CVE-2018-10823

Name of the Vulnerable Software and Affected Versions D-Link DWR-116 versions 1.06 and earlier D-Link DWR-512 versions 2.02 and earlier D-Link DWR-712 versions 2.02 and earlier D-Link DWR-912 versions 2.02 and earlier D-Link DWR-921 versions 2.02 and earlier D-Link DWR-111 versions 1.01 and earlier

Description The issue is related to insufficient neutralization of special elements used in an OS command in the web interface of D-Link router firmware. This can be exploited by a remote attacker to execute arbitrary code by injecting a shell command into the sip parameter when requesting the "chkisg.htm" page. This allows for full control over the device internals.
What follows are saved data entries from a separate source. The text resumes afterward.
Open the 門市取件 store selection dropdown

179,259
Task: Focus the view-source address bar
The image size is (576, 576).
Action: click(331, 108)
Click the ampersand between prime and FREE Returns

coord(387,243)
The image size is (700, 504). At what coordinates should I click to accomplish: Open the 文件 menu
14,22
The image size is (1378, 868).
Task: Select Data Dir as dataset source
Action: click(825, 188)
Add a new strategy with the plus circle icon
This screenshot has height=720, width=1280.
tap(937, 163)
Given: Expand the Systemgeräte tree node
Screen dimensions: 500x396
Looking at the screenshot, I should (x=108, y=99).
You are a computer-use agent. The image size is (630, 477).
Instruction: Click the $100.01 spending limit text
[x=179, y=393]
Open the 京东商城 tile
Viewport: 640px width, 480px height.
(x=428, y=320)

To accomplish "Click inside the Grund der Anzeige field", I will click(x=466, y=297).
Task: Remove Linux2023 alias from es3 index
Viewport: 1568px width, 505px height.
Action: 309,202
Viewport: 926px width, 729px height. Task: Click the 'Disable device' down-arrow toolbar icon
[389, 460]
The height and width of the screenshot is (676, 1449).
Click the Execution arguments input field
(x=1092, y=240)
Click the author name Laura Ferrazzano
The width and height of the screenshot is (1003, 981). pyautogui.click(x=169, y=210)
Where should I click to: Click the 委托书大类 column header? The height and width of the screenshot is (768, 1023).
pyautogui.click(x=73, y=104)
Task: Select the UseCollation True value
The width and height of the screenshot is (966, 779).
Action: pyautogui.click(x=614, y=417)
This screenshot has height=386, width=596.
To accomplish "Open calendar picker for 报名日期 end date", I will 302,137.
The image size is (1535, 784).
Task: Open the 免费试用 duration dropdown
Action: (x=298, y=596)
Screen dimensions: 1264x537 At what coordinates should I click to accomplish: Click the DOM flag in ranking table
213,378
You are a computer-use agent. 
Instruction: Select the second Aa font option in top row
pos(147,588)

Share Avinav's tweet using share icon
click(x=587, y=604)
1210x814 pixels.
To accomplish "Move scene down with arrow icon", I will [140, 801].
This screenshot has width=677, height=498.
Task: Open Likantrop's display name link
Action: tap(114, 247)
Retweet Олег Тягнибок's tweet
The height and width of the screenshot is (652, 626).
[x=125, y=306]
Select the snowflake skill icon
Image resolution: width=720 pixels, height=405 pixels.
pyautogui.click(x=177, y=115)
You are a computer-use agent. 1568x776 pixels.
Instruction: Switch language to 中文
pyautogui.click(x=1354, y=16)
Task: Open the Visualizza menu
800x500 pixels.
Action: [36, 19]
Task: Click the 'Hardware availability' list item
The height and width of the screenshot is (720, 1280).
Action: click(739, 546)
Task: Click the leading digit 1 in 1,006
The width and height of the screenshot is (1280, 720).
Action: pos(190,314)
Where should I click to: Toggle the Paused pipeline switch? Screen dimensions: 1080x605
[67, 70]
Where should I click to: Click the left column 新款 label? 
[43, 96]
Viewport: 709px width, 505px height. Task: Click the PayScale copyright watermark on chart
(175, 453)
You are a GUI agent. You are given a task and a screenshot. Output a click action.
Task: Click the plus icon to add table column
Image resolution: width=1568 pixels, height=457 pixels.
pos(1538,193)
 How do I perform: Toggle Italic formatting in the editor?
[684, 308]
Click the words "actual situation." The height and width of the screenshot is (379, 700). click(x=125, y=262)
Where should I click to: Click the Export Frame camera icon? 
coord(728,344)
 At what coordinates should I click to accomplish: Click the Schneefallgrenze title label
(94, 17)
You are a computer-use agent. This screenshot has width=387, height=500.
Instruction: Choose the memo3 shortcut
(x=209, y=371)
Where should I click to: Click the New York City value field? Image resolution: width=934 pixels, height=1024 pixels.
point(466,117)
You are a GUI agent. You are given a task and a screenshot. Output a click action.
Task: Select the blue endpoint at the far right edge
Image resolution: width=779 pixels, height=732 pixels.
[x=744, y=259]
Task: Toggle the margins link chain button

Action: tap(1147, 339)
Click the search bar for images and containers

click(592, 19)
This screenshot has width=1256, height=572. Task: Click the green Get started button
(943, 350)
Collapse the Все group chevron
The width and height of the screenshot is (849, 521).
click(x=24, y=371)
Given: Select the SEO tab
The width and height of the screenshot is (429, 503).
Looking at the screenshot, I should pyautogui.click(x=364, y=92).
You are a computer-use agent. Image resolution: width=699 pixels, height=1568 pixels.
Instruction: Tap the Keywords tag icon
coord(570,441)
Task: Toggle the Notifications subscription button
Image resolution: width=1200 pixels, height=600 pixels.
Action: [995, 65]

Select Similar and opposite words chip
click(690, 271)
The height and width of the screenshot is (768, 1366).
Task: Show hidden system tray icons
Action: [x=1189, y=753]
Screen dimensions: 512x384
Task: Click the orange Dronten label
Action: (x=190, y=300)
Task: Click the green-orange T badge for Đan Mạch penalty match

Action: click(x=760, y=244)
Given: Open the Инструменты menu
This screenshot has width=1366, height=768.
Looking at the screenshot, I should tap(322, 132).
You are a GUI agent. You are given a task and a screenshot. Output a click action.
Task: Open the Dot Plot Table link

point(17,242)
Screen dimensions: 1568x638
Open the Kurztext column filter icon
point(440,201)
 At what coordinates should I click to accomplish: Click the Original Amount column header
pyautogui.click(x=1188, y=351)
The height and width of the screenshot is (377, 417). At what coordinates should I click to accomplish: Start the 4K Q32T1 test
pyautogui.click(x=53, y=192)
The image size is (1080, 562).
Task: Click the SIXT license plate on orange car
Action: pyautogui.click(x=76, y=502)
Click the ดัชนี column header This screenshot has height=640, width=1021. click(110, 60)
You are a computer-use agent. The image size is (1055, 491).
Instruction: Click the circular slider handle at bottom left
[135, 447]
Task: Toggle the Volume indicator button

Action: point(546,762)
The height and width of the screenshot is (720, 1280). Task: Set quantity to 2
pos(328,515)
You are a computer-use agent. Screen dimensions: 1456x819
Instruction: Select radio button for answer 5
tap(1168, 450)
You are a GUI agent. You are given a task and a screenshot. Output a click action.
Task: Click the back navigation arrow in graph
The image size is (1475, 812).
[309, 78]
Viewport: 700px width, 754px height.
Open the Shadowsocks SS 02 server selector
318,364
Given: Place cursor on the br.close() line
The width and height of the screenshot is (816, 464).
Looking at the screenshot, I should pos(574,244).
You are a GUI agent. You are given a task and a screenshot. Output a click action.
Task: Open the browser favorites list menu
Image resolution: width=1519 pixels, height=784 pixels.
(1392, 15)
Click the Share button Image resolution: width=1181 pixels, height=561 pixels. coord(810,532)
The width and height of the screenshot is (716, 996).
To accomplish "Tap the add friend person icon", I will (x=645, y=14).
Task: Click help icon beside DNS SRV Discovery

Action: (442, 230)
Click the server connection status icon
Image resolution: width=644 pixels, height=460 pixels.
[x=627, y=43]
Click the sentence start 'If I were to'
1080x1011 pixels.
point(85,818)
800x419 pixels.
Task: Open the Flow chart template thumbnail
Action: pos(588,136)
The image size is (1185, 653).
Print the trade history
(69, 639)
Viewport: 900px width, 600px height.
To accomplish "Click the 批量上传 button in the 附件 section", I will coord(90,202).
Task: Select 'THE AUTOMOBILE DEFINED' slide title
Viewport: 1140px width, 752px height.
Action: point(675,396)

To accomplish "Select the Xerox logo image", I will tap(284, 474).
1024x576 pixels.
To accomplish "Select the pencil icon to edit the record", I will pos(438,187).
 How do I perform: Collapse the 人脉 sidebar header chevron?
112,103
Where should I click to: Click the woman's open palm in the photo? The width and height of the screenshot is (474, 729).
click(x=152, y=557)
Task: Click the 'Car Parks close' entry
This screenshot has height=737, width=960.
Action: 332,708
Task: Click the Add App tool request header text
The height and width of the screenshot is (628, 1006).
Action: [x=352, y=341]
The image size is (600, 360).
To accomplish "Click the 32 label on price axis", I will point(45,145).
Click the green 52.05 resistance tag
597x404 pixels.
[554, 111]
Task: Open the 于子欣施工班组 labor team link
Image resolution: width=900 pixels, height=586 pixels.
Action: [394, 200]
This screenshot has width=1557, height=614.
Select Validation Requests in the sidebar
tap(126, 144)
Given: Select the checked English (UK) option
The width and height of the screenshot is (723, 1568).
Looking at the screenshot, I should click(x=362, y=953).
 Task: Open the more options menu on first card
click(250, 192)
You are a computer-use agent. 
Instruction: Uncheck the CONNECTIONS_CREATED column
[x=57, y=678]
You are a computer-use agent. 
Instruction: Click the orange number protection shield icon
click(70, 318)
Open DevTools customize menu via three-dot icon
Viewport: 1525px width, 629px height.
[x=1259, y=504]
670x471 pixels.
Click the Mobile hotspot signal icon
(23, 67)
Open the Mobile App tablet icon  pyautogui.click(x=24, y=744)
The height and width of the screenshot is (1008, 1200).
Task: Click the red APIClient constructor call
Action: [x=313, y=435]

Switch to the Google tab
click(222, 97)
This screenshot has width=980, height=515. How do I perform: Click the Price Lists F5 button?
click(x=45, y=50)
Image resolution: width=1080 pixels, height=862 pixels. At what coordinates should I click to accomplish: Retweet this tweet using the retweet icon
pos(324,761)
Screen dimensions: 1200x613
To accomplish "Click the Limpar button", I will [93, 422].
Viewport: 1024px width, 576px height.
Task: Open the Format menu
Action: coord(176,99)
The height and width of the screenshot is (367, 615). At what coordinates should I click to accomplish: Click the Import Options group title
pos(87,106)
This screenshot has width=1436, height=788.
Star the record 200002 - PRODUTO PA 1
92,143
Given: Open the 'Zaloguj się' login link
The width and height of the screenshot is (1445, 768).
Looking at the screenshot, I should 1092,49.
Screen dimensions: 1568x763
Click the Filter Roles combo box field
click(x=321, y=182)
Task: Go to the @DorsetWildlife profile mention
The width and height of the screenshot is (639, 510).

Recommendations For D-Link DWR-116 versions 1.06 and earlier, update to a version later than 1.06 to resolve the issue. For D-Link DWR-512 versions 2.02 and earlier, update to a version later than 2.02 to resolve the issue. For D-Link DWR-712 versions 2.02 and earlier, update to a version later than 2.02 to resolve the issue. For D-Link DWR-912 versions 2.02 and earlier, update to a version later than 2.02 to resolve the issue. For D-Link DWR-921 versions 2.02 and earlier, update to a version later than 2.02 to resolve the issue. For D-Link DWR-111 versions 1.01 and earlier, update to a version later than 1.01 to resolve the issue. As a temporary workaround, consider restricting access to the "chkisg.htm" page to minimize the risk of exploitation. Avoid using the sip parameter in the affected API endpoint until the issue is resolved.